Dominican Chant and Dominican Identity

Dominican House of Studies, 487 Michigan Ave NE, Washington, DC 20017, USA
Received: 25 August 2014 / Revised: 12 September 2014 / Accepted: 16 September 2014 / Published: 29 September 2014
(This article belongs to the Special Issue Music and Spirituality)
Full-Text   |   PDF [117 KB, uploaded 29 September 2014]

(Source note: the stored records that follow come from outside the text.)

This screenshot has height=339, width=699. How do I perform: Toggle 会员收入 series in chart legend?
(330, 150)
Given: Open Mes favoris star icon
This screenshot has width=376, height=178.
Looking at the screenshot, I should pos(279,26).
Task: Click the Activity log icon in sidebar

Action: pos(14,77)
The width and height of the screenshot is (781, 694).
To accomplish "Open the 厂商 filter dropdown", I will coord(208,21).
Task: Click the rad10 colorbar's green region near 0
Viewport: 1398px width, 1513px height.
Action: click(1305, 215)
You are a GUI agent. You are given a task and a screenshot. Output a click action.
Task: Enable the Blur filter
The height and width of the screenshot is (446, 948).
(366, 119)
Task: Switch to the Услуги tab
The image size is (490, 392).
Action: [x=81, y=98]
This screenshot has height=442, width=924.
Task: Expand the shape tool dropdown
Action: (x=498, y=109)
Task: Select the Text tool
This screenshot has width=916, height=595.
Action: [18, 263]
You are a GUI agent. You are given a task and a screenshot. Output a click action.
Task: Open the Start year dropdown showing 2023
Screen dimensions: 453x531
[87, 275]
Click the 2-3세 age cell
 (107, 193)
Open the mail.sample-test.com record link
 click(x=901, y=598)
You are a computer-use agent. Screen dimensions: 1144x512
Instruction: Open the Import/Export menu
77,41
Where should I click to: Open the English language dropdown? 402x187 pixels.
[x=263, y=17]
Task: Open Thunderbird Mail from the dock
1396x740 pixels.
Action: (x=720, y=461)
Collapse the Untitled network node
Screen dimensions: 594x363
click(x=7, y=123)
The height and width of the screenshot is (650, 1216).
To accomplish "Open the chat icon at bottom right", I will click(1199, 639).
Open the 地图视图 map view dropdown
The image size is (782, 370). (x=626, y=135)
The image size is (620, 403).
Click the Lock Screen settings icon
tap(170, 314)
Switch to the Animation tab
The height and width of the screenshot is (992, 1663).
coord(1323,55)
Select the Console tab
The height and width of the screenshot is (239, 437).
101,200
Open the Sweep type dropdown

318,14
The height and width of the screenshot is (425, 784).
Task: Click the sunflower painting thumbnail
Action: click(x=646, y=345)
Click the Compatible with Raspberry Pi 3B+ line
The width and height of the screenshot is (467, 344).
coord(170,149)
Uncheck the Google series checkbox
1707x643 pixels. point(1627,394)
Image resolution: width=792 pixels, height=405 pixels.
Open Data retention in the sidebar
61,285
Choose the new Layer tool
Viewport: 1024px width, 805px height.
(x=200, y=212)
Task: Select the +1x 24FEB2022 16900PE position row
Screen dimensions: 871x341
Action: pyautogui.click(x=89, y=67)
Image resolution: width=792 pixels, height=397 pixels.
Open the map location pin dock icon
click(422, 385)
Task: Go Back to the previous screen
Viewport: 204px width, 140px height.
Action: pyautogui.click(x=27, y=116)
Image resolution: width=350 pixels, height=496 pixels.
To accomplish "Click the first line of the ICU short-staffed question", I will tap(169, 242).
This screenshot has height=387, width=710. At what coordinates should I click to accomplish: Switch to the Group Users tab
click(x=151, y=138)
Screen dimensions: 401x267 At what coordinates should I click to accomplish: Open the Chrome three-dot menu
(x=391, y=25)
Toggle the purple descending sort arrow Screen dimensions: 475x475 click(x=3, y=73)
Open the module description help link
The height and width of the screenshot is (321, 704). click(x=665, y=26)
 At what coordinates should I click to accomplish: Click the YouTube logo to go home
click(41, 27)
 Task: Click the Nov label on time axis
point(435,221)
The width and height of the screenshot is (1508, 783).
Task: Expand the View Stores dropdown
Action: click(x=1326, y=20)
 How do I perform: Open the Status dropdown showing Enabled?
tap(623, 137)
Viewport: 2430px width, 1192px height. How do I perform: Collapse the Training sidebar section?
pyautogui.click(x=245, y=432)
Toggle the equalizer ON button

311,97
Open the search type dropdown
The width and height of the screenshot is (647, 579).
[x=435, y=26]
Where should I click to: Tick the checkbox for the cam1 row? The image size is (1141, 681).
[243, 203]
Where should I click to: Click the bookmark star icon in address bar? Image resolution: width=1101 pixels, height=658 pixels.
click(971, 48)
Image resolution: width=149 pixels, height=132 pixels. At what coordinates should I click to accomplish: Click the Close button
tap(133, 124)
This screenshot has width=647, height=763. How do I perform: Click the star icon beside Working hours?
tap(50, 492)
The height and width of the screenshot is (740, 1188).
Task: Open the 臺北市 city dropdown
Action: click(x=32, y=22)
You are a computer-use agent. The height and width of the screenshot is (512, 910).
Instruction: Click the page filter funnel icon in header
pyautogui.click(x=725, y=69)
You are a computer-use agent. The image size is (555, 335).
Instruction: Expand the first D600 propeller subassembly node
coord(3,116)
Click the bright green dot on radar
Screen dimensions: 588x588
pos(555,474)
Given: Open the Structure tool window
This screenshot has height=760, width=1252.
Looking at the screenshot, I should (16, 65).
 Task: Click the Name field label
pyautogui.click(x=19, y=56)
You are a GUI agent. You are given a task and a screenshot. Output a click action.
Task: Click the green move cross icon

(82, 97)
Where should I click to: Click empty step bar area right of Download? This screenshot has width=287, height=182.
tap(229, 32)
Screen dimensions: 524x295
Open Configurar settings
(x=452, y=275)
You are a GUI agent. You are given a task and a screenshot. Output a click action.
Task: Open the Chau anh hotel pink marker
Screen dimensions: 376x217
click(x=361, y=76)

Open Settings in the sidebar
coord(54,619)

The Order of Preachers possesses a venerable chant tradition that dates back to the thirteenth century. This essay describes Dominican chant, showing how it developed as a consequence of the attitudes to the liturgy expressed in the Ancient Constitutions of the Order of Preachers. These constitutions stressed that the liturgy was to be performed with careful attention to bodily posture, with a succinctness and brevity that would allow time for study and preaching, and with gradations of solemnity that would express the inner hierarchy of parts of the liturgy and of the liturgical year. After the initial development of the repertoire, Dominican chant has gone through periods of decline and revival, which are briefly traced in this article together with a consideration of the place of the chant in the contemporary practice of the Order. Throughout the last eight centuries, the chant of the Order of Preachers has played an important role in the inculcation and preservation of Dominican identity within the Order and in the lives of individual friars and sisters. View Full-Text
Keywords: Dominican chant; Gregorian chant; Humbert of Romans; Thomas Aquinas; progressive solemnity; liturgy Dominican chant; Gregorian chant; Humbert of Romans; Thomas Aquinas; progressive solemnity; liturgy
This is an open access article distributed under the Creative Commons Attribution License which permits unrestricted use, distribution, and reproduction in any medium, provided the original work is properly cited (CC BY 4.0).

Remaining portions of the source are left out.